● UIT TE VOEREN OPDRACHTEN
[a] Citeer woordelijk het stuk uit de tekst over rituele technieken dat begint bij de woorden "Ritueel, technologie, rituele" en eindigt na de woorden "eens te herlezen.".
[b] Geef voor elk van de volgende beweringen aan of ze klopt volgens de tekst over rituele technieken. Antwoord telkens met ja of nee en citeer de woorden uit de tekst die de doorslag geven. (i) De Engelse vertaling van het artikel verscheen tien jaar na het Duitstalige origineel. (ii) Horst Bredekamp is filosoof. (iii) IRiLiS opende zijn 30-jarig jubileumjaar met de notie van rituele technieken.
[c] Schrijf de tekst over rituele technieken verder, te beginnen na de laatste zin die er staat.

Ritueel, technologie, rituele technieken
De titel van dit blog is een variant op die van een beroemd geworden Duitstalig artikel van de Berlijnse filosofe Sybille Krämer en de eveneens Berlijnse kunsthistoricus Horst Bredekamp uit 2003. Een Engelse vertaling verscheen tien jaar later als ‘Culture, Technology, Cultural Techniques — Moving Beyond Text’. Bij het Instituut voor Rituele en Liturgische Studies (IRiLiS) vonden we de notie van rituele technieken belangrijk genoeg om ons 30-jarig jubileumjaar deze maand mee te openen. Reden genoeg om dat Berlijnse artikel nog eens te herlezen.
De auteurs pleiten ervoor cultuur te benaderen als een manier van doen, een activiteit waarvoor bepaalde vaardigheden vereist zijn. In rituele studies en ook in IRiLiS is dat inmiddels gemeengoed. Denk aan een titel als die van Ronald Grimes, The Craft of Ritual Studies. Ritueel is niet het script, maar de performance van het script. Liturgie is niet het missaal, maar de viering zelf. Juist in gesprek met de antropologie en de ritual studies heeft de liturgiewetenschap de wending van tekst- naar meer empirisch-georiënteerde discipline al decennia geleden gemaakt. De betekenis ligt in de performance van het ritueel, in de viering. Of eigenlijk moet ik zeggen: de betekenissen. Want de leider van het ritueel, de ontwerper, de betrokken musicus en de deelnemer interpreteren het ritueel heel verschillend. De predikant, de organist, de koorzanger, de koster en de kerkganger leggen de liturgie allemaal anders uit.
Maar bij herlezing van het artikel van Krämer en Bredekamp viel mijn aandacht vooral op het woord technologie in de titel. En daar zie ik nog huiswerk voor het onderzoek naar ritueel en liturgie in de komende jaren. Technique als activiteit die vaardigheden vereist, als art, als skill, als craft, daar zijn we wel mee vertrouwd geraakt. Maar dat techniek ook samenhangt met technologie, met de praktische toepassing van ontdekkingen in de natuur- en computerwetenschappen, en zelfs met artificial intelligence, daar moeten we nog veel dieper op reflecteren.

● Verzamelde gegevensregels

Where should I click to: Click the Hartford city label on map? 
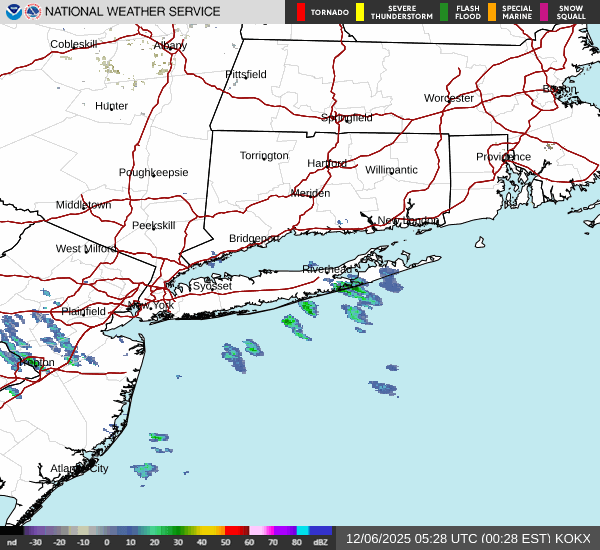point(326,163)
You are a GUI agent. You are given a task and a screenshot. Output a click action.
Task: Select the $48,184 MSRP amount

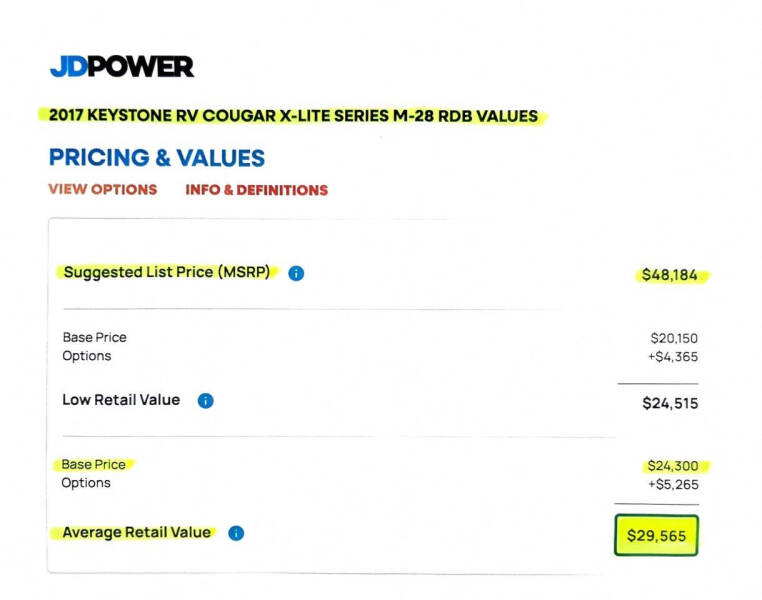pos(670,274)
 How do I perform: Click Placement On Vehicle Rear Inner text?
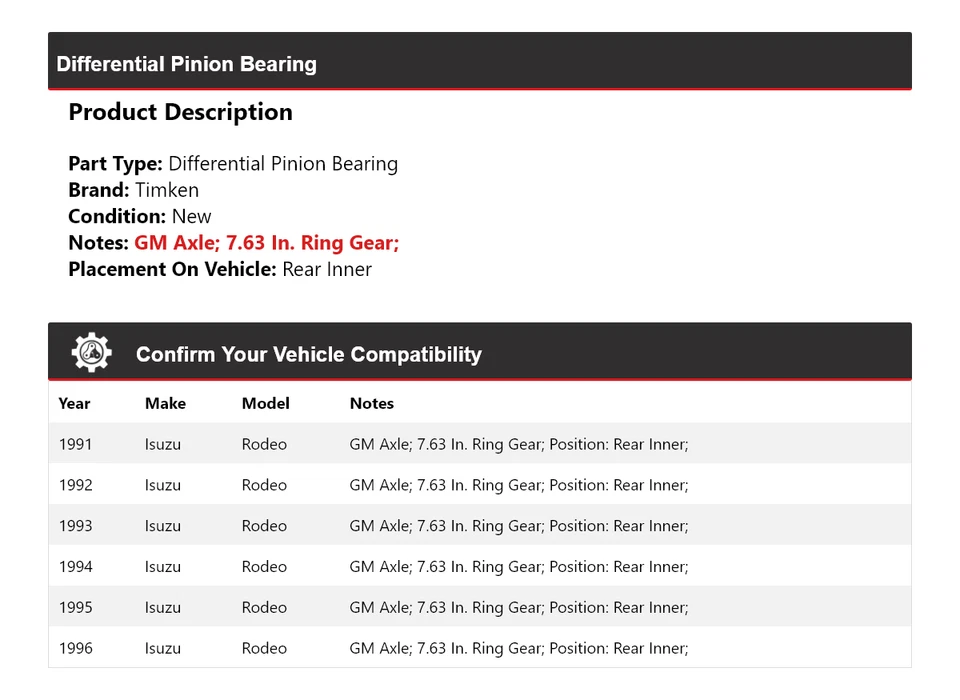219,269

● LIJST MET ANTWOORDEN
[a]
Ritueel, technologie, rituele technieken
De titel van dit blog is een variant op die van een beroemd geworden Duitstalig artikel van de Berlijnse filosofe Sybille Krämer en de eveneens Berlijnse kunsthistoricus Horst Bredekamp uit 2003. Een Engelse vertaling verscheen tien jaar later als ‘Culture, Technology, Cultural Techniques — Moving Beyond Text’. Bij het Instituut voor Rituele en Liturgische Studies (IRiLiS) vonden we de notie van rituele technieken belangrijk genoeg om ons 30-jarig jubileumjaar deze maand mee te openen. Reden genoeg om dat Berlijnse artikel nog eens te herlezen.

[b]
(i) Ja: "Een Engelse vertaling verscheen tien jaar later"
(ii) Nee: "de eveneens Berlijnse kunsthistoricus Horst Bredekamp"
(iii) Ja: "vonden we de notie van rituele technieken belangrijk genoeg om ons 30-jarig jubileumjaar deze maand mee te openen"

[c]
De laatste jaren, en zeker sinds het uitbreken van de COVID19-pandemie, zijn de nodige artikelen (ook in ons Yearbook for Ritual and Liturgical Studies) en boeken over online worship en worship online, online ritual en ritual online verschenen. Die zijn vanzelfsprekend ondenkbaar zonder digitale multimedia technieken. De aandacht in die publicaties gaat uit naar de antropologische en theologische gevolgen van de digital turn. Maar op de technologie zelf wordt nog nauwelijks gereflecteerd. Of preciezer, op hoe in het digitale tijdperk mens en techniek niet meer als onafhankelijke entiteiten te zien zijn. Hoe ver is dankzij kunstmatige intelligentie de zichzelf genererende mis of kerkdienst nog weg?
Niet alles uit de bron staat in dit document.